In a similar fashion the concept of essence, what something is at all times, “the universal what-being” was applied to both tables and to truth, leading Heidegger to ask “are truths like tables, which just stand around, such that one can ask about them in the same way?” (3) When we ask about essence we are asking about what something is, i.e. its being, but do we know what being means? Heidegger answers in the negative. Thus the concept of essence is equally groundless.
Yet the understanding of truth as correctness appears self-evident to us, that is we accept it without question. This is because what is self-evident lies so close to us that we cannot get any distance from it, and therefore there is no possibility of having a detached view from which to fully comprehend and question it. To get a full view of the self-evidence of truth we need to step back from it, in order to observe it.
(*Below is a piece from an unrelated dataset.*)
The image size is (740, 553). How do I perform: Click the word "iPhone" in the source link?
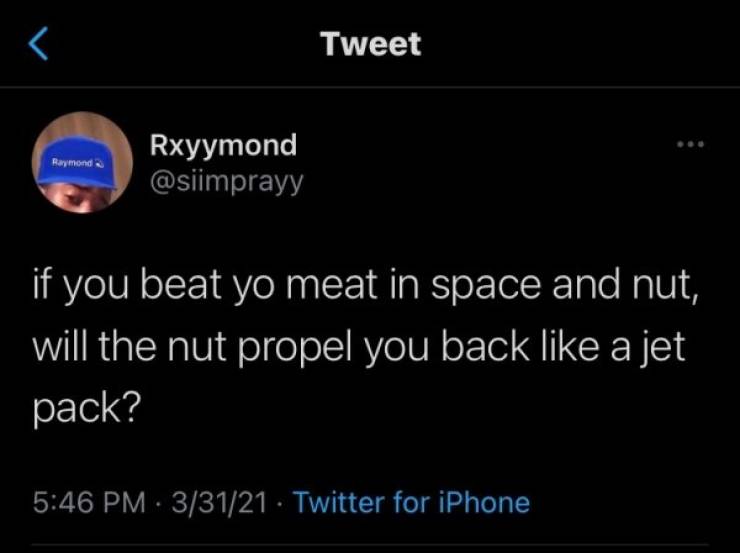pos(484,501)
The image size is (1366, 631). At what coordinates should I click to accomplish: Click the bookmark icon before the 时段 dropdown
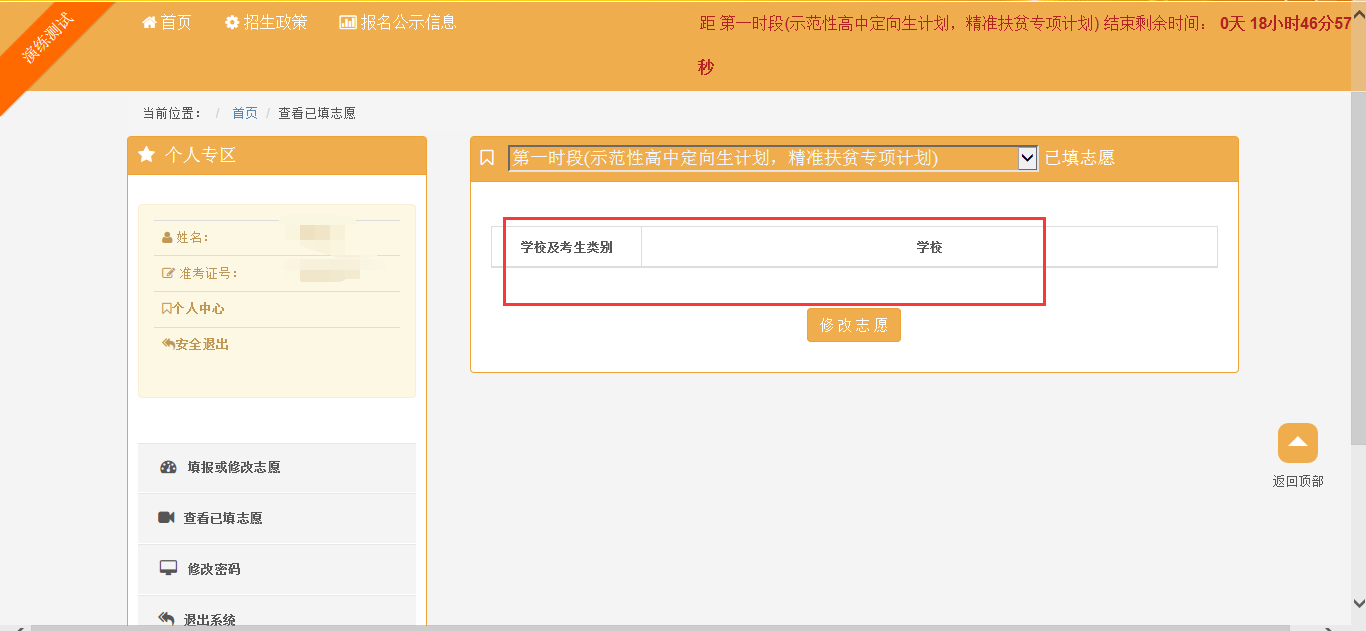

Heidegger suggests this might be done by returning to a past understanding of the word.
Yet when Heidegger enacts this by comparing the Medieval Scholastic concept of truth with a Classical Greek understanding, he finds that they both agree with the present self-evidence of truth as correspondence grounded in correctness. For the Scholastics this is expressed as commensuratio, a measuring up; essence is quidditas the universal whatness of something. This reflects the thinking of Aristotle, for whom truth is Homoiōma (likeness) the correspondence of the experience to the thing experienced and essence is genus (the universal of the species). (6)
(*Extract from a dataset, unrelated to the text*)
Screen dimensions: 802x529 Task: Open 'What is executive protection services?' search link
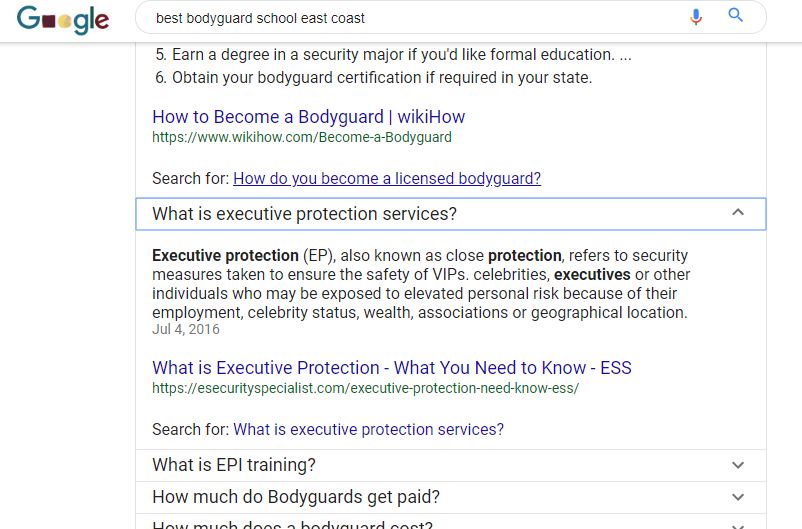coord(368,429)
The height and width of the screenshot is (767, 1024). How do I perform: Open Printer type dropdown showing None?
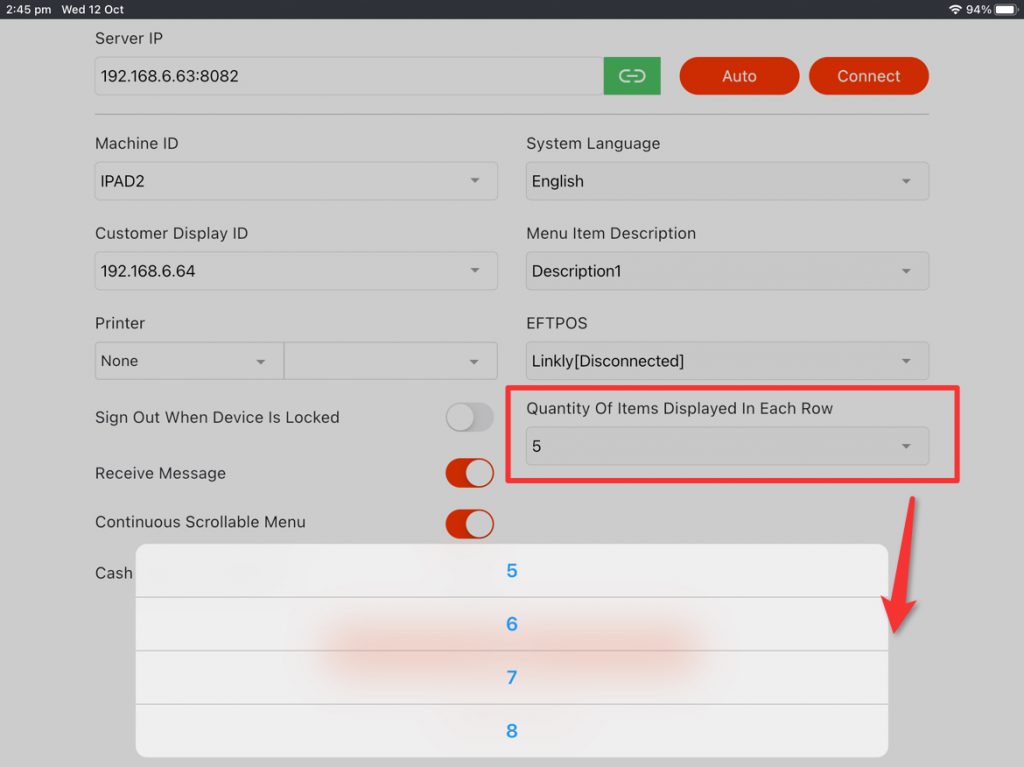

The tradition therefore does no more than confirm what we accept as self-evidently the essence of truth today, the alignment between the proposition and the thing seen. Heidegger says this proves that our present understanding has deep historical roots. It also means that merely returning to the past is not sufficient, What is needed is a “historical return,” a detachment from the present which allows a “leap” over it, towards an “authentic futurity.”
Truth as Unhiddenness
Heidegger proposes that this historical return be enacted by asking how truth was conceived at the beginning of philosophical thinking, i.e. with the Presocratics. Heidegger finds their word for truth is aletheia, which can be translated as “unhiddenness.”
Heidegger points out that aletheia has a privative structure, truth as a-lethia is what is not-hidden (“not” corresponds with the “a” of aletheia), it is that which has had the condition of hiddenness removed from it. Truth as aletheia therefore means something very different from truth as correctness, and speaks of a fundamentally different experience of the world. Truth as correctness applies to propositions, what we say about things. Truth as aletheia applies to the totality of nature, which Heidegger calls beings, which we experience as essentially hidden as “self-concealing.” Truth as correspondence is groundless, whereas for truth as aletheia, hiddenness, provides the ground from which we uncover beings as unhidden.
If the unhidden is truth, then the hidden must be false, therefore to understand the essence of truth as the unhidden we must start from what is false, the hidden. This is what Heidegger aims to do in the second part of The Essence of Truth: “An Interpretation of Plato’s Theaetetus with Respect to the Question of the Essence of Untruth,” which leads ultimately to the simile of the aviary.